Supported by the banking giant’s March quarter (Q4) results, ICICI Bank’s share price increased by more than 2% to reach a new all-time high of ₹1,437 in opening session on Monday, April 21. The price of ICICI Bank’s shares opened at a new all-time high of ₹1,437, up from its closing price of ₹1,406.65. The banking stock was up 0.79 percent at ₹1,417.75 at 9:45 AM.
The share price of ICICI Bank has been climbing lately, up 5% so far in April after gaining 12% in the previous month.
ICICI Bank Q4 result
On Saturday, April 19, ICICI Bank reported that its Q4FY25 standalone net profit increased 18% year over year to ₹12,629.58 crore, up from ₹10,707.53 crore in the same period last year.
To ₹21,193 crore in Q4FY25, the bank’s net interest income (NII) increased 11% year over year from ₹19,093 crore in Q4FY24.
In Q4FY25, the net interest margin was 4.41 percent, compared to 4.25 percent in Q3FY25 and 4.40 percent in Q4FY24. The net interest margin for FY25 was 4.32 percent.
ICICI Bank stock: Should you buy, sell or hold after Q4 result?
Following the lender’s Q4 earnings, a number of broking firms stated their favourable opinion on ICICI Bank and recommended long-term stock purchases.
With a revised target price of ₹1,650, broking company Motilal Oswal Financial Services reaffirmed its ‘buy’ recommendation on ICICI Bank, suggesting a 17 percent upside potential.
Motilal emphasised that asset quality increased and that the rate of NIM (net interest margin) expansion surprised favourably.
A bank of ICICI Bank’s size rarely surprises with its operational performance in this manner, especially in the face of a turbulent macro environment, intense competition for deposits, and continuing asset quality normalisation,” Motilal added.
Due to a good surprise in NIM and reduced credit costs, we have upgraded our earnings expectations for FY26 and FY27 by 2.5% and 4.2%, respectively. For FY27, we therefore project RoA and RoE to be 2.3% and 17.5%, respectively. With a reduced target price of ₹1,650 (2.7x FY27E ABV), ICICI Bank is still our top pick in the industry, according to Motilal Oswal.
Motilal Oswal noted that the bank has maintained cost ratios by consistently increasing productivity through its ongoing technological investments.

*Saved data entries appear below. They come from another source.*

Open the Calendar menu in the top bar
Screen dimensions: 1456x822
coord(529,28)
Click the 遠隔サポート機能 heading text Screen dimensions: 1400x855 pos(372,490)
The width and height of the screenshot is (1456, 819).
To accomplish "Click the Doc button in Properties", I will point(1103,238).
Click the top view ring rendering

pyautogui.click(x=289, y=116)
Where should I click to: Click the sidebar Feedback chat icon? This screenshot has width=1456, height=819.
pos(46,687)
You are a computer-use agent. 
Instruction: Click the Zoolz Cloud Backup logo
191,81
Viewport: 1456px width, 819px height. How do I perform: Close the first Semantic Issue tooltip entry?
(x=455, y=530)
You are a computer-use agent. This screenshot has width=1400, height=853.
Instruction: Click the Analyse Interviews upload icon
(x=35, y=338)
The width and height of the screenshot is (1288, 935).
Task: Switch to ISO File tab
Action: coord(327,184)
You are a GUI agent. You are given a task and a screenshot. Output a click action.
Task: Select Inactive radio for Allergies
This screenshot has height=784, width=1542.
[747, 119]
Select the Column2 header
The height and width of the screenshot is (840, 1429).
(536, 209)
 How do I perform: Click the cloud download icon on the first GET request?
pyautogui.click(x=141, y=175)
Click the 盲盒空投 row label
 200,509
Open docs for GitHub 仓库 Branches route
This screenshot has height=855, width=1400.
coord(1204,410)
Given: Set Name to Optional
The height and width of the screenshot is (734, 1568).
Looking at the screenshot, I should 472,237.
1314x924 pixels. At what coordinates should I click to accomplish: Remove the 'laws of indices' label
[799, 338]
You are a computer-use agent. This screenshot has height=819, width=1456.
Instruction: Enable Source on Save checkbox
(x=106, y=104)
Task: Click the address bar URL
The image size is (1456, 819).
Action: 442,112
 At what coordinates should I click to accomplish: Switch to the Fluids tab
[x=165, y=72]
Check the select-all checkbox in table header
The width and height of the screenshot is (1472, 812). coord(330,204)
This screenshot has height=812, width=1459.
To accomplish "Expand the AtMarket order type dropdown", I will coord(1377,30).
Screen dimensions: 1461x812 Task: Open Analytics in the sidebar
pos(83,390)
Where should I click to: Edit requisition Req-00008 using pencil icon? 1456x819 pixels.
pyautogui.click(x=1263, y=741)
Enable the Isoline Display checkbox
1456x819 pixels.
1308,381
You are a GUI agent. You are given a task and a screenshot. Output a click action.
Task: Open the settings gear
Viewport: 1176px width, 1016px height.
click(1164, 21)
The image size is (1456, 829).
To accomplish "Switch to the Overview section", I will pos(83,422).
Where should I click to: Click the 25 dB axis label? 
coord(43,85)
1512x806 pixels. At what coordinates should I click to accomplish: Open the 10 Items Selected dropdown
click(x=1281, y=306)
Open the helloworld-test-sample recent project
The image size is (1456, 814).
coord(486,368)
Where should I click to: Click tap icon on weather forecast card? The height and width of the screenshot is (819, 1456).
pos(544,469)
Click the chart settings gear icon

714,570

Motilal emphasised that the bank has maintained balanced growth throughout the segments, with the business mix shifting towards the high-yielding portfolio.
“The GNPA ratio improved as the quality of secured assets (apart from agriculture) stayed steady and showed no symptoms of stress. Motilal stated, “In the event of any future cyclical stress, the contingency provisioning buffer of ₹13100 crore (1 percent of loans) provides additional comfort.”
Additionally, broking firm Nuvama Wealth Management kept a buy call and changed the target price from ₹1,470 to ₹1,630.
Despite a tumultuous economic environment, ICICI Bank continues to provide robust and above-expected earnings growth. We believe the stock’s premium to peers will increase as a result of its outstanding performance. We restate it as our first choice,” Nuvama stated.
In addition to maintaining a buy call, broking firm JM Financial increased the target price from the previous closing of ₹1,500 to ₹1,650.
In order to achieve NII, PPoP, and PAT CAGRs of 13%, 13%, and 11%, respectively, over FY25-27E, JM Financial has factored in margin compression for the short term and anticipates average NIMs of 4.14 percent during FY26-27E.